Consigne 1 — Recopiez le texte sur le Festival International des Jardins en partant des mots "Je vais vous" et en vous arrêtant après "magnifique et foisonnante.", puis substituez "visite" à "découverte".

*****

Festival International des Jardins de Chaumont sur Loire 2020
Le Festival International des Jardins se tient en ce moment au Domaine de Chaumont sur Loire et jusqu'au 1er novembre... Une jolie perspective pour prolonger la saison. Et pour se régaler de la créativité des meilleurs paysagistes qui installent 25 jardins éphémères, qui tous nous délivrent un message de connexion à la Terre. C'est l'occasion de se laisser conter des histoires de verdure en se laissant porter par les ambiances de ces "chambres vertes" et aussi de glaner une foule d'idées pour aménager nos propres jardins. Tout cela ne représente qu'une infime partie de tout ce qui est à voir au Domaine de Chaumont, château somptueux, avec une vue merveilleuse sur la Loire, parc historique et jardins permanents, exposition d'art, potager, serre...
Je vais vous partager mes impressions, sur plusieurs posts. Et j'espère vous communiquer mon enthousiasme, j'ai été absolument enchantée de cette découverte magnifique et foisonnante.
Détails d'importance et d'actualité : les mesures sanitaires sont parfaitement pensées, avec notamment un sens de visite, il n'y a qu'à se laisser guider par un fléchage discret pour absolument tout voir, sans croisements de visiteurs...

*****

Consigne 2 — Transcrivez en tableau Markdown les lignes des enregistrements, depuis la première jusqu'à celle qui contient "The width and height of the screenshot is (1874, 1031)." comprise. Utilisez les colonnes n° et Ligne et laissez de côté les lignes vides.

Données sur les éléments et l'emplacement du texte:
*****

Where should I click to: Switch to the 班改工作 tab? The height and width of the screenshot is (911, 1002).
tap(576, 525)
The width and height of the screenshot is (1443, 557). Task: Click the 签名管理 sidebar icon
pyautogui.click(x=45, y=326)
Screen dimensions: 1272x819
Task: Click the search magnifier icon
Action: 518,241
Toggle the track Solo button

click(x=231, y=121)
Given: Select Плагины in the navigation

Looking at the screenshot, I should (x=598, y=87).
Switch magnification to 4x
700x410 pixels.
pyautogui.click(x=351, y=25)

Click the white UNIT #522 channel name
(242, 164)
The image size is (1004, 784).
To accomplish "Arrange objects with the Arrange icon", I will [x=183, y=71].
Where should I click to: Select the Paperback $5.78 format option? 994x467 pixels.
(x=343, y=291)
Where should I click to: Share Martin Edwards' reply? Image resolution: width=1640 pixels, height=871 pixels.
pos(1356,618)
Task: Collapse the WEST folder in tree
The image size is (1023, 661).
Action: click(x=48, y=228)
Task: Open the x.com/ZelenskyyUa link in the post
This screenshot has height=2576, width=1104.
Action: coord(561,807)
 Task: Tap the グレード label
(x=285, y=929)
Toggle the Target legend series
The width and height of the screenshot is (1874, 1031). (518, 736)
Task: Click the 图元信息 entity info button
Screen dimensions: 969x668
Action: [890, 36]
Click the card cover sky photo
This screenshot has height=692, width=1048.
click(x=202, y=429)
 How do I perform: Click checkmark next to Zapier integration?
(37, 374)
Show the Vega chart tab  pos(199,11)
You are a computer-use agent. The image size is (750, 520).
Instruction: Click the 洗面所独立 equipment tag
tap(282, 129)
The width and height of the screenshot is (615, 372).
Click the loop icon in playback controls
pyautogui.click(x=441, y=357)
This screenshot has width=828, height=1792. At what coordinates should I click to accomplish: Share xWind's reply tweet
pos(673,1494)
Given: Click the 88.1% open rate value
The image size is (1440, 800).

*****

Résultat 1 —
Je vais vous partager mes impressions, sur plusieurs posts. Et j'espère vous communiquer mon enthousiasme, j'ai été absolument enchantée de cette visite magnifique et foisonnante.

Résultat 2 —
| n° | Ligne |
|---|---|
| 1 | Where should I click to: Switch to the 班改工作 tab? The height and width of the screenshot is (911, 1002). |
| 2 | tap(576, 525) |
| 3 | The width and height of the screenshot is (1443, 557). Task: Click the 签名管理 sidebar icon |
| 4 | pyautogui.click(x=45, y=326) |
| 5 | Screen dimensions: 1272x819 |
| 6 | Task: Click the search magnifier icon |
| 7 | Action: 518,241 |
| 8 | Toggle the track Solo button |
| 9 | click(x=231, y=121) |
| 10 | Given: Select Плагины in the navigation |
| 11 | Looking at the screenshot, I should (x=598, y=87). |
| 12 | Switch magnification to 4x |
| 13 | 700x410 pixels. |
| 14 | pyautogui.click(x=351, y=25) |
| 15 | Click the white UNIT #522 channel name |
| 16 | (242, 164) |
| 17 | The image size is (1004, 784). |
| 18 | To accomplish "Arrange objects with the Arrange icon", I will [x=183, y=71]. |
| 19 | Where should I click to: Select the Paperback $5.78 format option? 994x467 pixels. |
| 20 | (x=343, y=291) |
| 21 | Where should I click to: Share Martin Edwards' reply? Image resolution: width=1640 pixels, height=871 pixels. |
| 22 | pos(1356,618) |
| 23 | Task: Collapse the WEST folder in tree |
| 24 | The image size is (1023, 661). |
| 25 | Action: click(x=48, y=228) |
| 26 | Task: Open the x.com/ZelenskyyUa link in the post |
| 27 | This screenshot has height=2576, width=1104. |
| 28 | Action: coord(561,807) |
| 29 |  Task: Tap the グレード label |
| 30 | (x=285, y=929) |
| 31 | Toggle the Target legend series |
| 32 | The width and height of the screenshot is (1874, 1031). (518, 736) |